+++ Input for this task +++
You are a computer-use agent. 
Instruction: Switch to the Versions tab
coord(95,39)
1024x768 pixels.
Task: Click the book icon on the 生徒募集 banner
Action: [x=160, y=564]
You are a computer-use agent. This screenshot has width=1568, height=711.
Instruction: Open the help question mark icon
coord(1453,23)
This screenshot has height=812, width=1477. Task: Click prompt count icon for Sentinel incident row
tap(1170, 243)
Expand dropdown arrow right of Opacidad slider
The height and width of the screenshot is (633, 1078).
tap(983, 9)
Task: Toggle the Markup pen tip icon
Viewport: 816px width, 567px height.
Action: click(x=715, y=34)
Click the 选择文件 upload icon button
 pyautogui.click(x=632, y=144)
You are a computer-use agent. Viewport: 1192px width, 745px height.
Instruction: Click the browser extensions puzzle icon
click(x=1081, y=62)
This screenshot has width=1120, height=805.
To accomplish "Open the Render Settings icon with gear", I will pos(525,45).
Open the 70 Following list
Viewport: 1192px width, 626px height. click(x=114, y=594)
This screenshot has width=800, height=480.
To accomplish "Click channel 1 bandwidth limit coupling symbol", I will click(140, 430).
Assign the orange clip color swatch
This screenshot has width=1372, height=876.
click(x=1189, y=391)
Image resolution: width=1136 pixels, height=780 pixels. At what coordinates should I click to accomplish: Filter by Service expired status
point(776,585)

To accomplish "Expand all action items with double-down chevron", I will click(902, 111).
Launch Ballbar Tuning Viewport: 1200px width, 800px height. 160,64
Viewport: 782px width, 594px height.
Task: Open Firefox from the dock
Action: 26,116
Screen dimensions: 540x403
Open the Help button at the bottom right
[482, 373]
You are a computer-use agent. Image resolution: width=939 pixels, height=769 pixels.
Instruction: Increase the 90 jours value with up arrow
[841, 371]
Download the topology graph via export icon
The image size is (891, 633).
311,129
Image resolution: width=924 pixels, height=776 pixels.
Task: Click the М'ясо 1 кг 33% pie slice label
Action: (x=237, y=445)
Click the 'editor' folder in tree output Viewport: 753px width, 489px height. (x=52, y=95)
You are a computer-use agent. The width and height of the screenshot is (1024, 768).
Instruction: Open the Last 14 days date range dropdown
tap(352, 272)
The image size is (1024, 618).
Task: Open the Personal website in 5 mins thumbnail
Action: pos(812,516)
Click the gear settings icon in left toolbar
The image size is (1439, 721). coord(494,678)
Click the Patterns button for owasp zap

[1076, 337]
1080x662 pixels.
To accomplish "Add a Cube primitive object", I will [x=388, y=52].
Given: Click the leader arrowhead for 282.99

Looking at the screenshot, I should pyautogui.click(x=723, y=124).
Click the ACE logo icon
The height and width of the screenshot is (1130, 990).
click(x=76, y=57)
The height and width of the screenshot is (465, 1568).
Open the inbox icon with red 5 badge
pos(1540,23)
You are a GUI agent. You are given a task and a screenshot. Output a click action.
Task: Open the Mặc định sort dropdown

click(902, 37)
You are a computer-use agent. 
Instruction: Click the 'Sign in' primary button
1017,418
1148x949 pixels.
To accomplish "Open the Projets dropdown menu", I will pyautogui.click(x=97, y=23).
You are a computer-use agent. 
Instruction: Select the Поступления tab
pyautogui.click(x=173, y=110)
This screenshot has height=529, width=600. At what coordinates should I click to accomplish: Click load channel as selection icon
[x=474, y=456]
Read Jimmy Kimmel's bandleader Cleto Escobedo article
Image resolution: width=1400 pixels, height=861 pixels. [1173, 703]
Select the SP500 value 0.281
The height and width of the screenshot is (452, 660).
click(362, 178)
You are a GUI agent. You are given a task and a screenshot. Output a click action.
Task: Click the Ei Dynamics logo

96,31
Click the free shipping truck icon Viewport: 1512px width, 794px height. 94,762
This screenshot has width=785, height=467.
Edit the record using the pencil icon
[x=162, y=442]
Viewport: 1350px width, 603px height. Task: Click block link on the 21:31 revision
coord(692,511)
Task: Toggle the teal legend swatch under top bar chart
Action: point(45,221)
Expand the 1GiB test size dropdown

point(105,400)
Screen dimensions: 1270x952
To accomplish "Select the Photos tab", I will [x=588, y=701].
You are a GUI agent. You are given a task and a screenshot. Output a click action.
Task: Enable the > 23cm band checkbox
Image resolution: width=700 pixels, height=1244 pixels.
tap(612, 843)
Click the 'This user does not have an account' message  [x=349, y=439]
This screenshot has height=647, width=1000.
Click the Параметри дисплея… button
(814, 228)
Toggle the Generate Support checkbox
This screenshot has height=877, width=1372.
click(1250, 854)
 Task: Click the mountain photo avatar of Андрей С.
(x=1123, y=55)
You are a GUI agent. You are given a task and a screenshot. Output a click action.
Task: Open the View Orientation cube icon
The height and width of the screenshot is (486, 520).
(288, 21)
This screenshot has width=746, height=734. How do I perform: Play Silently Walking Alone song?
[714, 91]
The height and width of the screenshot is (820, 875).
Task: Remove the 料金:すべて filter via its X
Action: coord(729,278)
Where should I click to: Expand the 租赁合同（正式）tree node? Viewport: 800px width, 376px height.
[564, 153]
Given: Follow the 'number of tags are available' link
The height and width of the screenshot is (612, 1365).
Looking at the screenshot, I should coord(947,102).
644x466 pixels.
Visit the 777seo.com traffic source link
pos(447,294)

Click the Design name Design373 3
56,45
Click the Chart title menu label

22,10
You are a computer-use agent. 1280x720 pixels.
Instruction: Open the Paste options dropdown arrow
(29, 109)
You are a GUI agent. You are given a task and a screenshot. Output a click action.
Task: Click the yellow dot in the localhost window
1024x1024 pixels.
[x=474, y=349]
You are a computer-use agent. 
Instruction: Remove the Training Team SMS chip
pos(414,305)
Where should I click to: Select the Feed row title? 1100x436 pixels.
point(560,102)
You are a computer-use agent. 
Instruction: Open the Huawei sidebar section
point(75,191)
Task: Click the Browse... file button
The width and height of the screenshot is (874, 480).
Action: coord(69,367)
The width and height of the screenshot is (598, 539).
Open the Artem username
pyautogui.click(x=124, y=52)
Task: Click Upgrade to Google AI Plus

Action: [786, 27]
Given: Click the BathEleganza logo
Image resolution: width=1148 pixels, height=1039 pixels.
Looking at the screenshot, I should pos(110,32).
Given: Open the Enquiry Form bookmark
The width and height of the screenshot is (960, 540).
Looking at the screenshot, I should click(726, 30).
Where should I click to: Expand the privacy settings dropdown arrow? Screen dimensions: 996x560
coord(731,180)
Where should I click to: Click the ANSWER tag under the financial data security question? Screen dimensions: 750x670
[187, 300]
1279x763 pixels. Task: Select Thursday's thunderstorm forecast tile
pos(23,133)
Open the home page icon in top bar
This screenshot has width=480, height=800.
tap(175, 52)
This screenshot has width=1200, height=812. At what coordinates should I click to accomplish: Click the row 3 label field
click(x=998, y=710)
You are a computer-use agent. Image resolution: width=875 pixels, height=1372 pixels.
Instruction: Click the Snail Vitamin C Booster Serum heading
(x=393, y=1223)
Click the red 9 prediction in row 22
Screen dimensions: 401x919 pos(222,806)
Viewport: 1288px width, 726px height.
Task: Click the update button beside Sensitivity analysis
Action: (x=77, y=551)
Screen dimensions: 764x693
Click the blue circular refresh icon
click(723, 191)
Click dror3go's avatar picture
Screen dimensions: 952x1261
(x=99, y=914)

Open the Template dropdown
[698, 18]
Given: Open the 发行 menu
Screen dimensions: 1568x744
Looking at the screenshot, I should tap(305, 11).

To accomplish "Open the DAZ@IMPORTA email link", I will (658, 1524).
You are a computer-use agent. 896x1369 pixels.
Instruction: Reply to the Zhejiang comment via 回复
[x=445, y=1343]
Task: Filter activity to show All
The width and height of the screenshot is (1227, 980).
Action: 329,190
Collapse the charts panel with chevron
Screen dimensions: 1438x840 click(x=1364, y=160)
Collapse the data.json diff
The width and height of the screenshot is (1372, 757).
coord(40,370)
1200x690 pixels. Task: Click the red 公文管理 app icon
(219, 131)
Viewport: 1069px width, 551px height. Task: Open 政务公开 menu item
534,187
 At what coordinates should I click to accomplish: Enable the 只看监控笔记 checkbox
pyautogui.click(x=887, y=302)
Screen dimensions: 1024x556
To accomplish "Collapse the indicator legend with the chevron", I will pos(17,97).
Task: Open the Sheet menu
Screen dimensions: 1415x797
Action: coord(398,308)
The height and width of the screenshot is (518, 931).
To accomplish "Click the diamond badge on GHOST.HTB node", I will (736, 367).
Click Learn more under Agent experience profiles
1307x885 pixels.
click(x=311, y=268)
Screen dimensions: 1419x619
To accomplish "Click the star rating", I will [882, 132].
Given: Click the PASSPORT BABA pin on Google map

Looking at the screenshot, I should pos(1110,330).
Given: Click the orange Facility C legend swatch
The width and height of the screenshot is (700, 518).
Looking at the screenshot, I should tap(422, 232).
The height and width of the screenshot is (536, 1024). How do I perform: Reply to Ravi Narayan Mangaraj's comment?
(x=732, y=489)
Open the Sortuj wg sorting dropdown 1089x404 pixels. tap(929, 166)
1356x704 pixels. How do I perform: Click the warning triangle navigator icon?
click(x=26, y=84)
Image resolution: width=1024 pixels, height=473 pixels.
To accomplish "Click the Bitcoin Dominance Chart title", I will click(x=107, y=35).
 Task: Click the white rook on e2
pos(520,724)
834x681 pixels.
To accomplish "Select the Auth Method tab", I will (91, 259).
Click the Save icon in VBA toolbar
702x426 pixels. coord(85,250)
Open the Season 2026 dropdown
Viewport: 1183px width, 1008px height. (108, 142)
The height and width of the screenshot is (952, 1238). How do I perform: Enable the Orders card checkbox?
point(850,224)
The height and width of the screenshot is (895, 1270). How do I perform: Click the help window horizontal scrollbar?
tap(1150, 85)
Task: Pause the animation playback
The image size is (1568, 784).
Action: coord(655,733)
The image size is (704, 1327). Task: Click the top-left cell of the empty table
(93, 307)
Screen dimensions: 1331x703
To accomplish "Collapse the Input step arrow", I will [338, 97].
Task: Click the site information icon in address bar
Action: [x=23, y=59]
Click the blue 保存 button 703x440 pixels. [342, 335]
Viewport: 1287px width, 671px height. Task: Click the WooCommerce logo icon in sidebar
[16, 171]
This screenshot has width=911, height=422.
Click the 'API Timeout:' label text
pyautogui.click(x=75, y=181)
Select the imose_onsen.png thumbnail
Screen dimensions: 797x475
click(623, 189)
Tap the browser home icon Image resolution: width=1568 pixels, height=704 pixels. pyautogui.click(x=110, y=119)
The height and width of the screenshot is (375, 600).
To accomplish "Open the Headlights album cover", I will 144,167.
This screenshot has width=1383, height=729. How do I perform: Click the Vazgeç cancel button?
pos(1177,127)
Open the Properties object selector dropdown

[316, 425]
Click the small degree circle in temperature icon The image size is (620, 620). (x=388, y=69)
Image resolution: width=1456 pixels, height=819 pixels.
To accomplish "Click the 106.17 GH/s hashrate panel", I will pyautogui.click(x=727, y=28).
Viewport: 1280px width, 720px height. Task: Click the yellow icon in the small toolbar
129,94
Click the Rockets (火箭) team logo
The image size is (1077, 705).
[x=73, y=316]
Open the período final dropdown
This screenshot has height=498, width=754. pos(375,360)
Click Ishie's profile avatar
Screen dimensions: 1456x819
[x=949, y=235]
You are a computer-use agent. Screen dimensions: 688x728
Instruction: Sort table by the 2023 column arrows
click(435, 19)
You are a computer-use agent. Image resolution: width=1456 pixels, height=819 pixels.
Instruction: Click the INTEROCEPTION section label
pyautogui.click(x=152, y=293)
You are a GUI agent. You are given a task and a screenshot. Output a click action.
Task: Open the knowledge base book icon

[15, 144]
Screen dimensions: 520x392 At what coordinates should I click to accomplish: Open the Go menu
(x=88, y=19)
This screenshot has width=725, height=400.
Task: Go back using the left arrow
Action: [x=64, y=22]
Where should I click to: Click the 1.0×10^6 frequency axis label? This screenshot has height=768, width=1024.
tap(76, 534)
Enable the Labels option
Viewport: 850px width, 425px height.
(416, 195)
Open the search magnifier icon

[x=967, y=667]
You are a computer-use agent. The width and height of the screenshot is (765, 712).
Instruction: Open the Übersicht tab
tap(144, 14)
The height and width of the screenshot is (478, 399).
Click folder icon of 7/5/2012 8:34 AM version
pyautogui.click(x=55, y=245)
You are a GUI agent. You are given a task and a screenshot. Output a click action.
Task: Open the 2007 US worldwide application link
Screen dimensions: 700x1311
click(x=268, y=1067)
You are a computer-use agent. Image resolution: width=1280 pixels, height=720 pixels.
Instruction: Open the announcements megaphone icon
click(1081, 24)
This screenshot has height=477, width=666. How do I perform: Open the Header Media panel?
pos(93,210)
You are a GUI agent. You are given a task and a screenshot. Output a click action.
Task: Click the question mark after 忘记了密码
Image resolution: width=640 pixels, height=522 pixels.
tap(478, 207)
+++
With the line holding "The height and width of the screenshot is (1130, 990)." as the first and the line holding "1148x949 pixels." as the last, set down that range of the entries above exactly, and nothing else.

## Solution for this task:
The height and width of the screenshot is (1130, 990).
click(x=76, y=57)
The height and width of the screenshot is (465, 1568).
Open the inbox icon with red 5 badge
pos(1540,23)
You are a GUI agent. You are given a task and a screenshot. Output a click action.
Task: Open the Mặc định sort dropdown

click(902, 37)
You are a computer-use agent. 
Instruction: Click the 'Sign in' primary button
1017,418
1148x949 pixels.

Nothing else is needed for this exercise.